Cold Open — Gemini 3.5 Flash learns to use a computer
Google DeepMind makes computer use a built-in tool in Gemini 3.5 Flash — today's lead, and a cheap way to point an agent at any app that has no API. Plus OpenAI's own data on Codex doing the long-horizon work, Anthropic's accusation that Alibaba ran the largest-ever 'distillation' attack on Claude, dev-tool trends, the agent-skills wave, and one fun fact about where the word 'robot' came from.

Thursday, June 25, 2026. We scanned more than 2,700 items off the overnight wire.
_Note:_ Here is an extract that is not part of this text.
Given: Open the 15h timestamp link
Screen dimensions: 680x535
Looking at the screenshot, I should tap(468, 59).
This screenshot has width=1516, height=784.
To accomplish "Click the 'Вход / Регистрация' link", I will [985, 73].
Three made the front page, a handful more made the radar, and the lead is the kind of thing that quietly changes what you can automate: a fast, cheap model that can now operate a computer on its own.
🎧 This is the print twin of today's Cold Open episode. Listen to today's episode.
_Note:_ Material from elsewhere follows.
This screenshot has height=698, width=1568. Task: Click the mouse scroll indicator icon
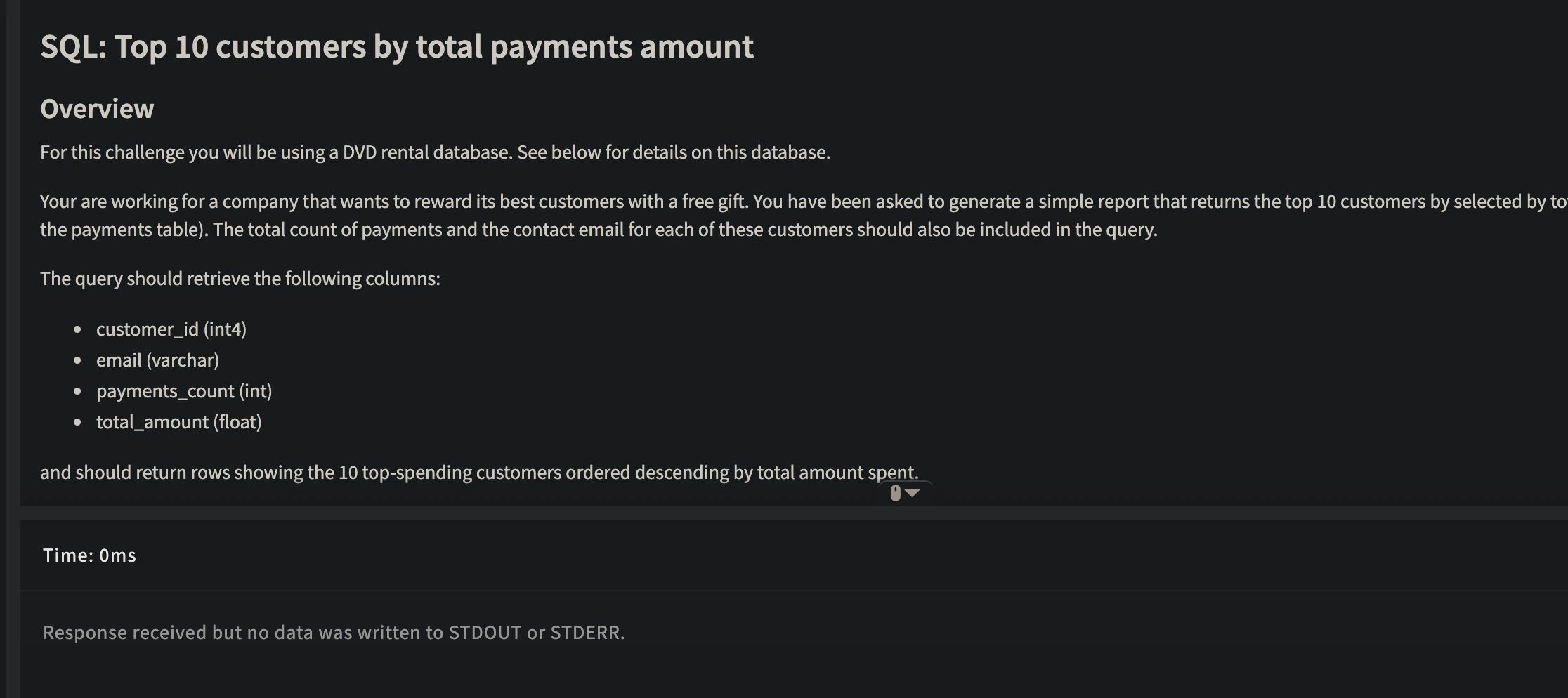coord(897,493)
The lead · Gemini 3.5 Flash gets computer use, built in

Google DeepMind made computer use a built-in tool in Gemini 3.5 Flash — the ability for the model to operate a browser or app the way a person does, by looking at the screen and taking actions. It was previously available only as a separate Gemini 2.5 computer use model; now it lives natively inside the main Flash model.
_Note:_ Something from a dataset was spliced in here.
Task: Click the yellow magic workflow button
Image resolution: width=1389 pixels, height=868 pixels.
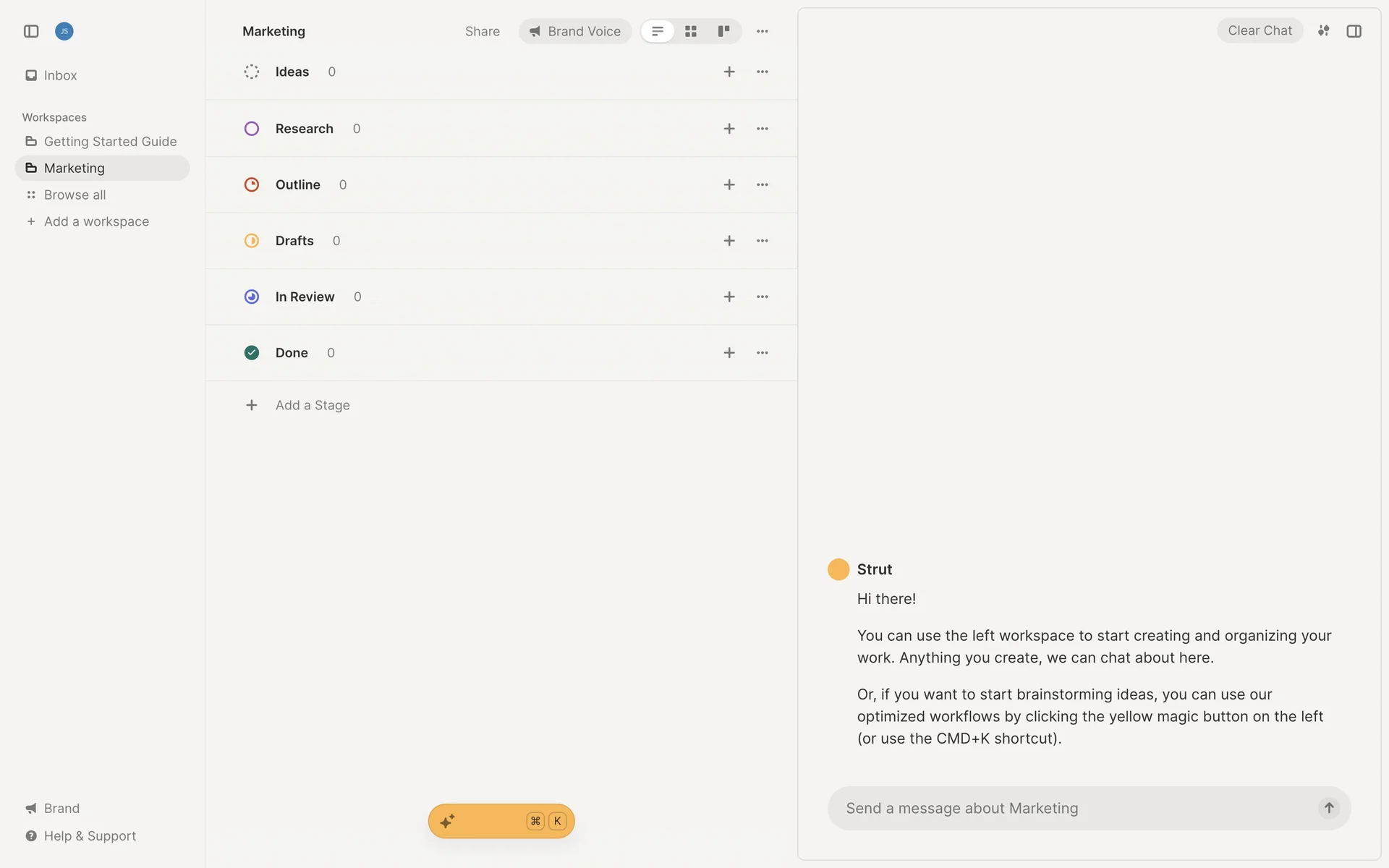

"Computer use is now a built-in tool supported in Gemini 3.5 Flash, delivering our best performance yet for agentic computer use tasks." — Google DeepMind
Developers can start using it today through the Gemini API and the Gemini Enterprise Agent Platform. DeepMind's own demos are telling about the intended jobs: Flash using computer use to walk the Gemini app and return a categorized list of its features, and the model auditing its own documentation for accessibility issues. Early customers cited include browser-automation shops Browserbase and Browser Use, and automation vendor UiPath.
Why it matters
The interesting word is Flash — Google's fast, low-cost tier. Computer use has existed at the frontier for a while, but baking it into the cheap, high-throughput model is what changes the math. The headline use case is everything with no API: the legacy admin panel, the vendor portal, the internal tool nobody will ever build a clean integration for. Until now you either wrote a brittle scraper or did it by hand. A screen-driving agent that is cheap enough to leave running turns that long tail into something you can delegate.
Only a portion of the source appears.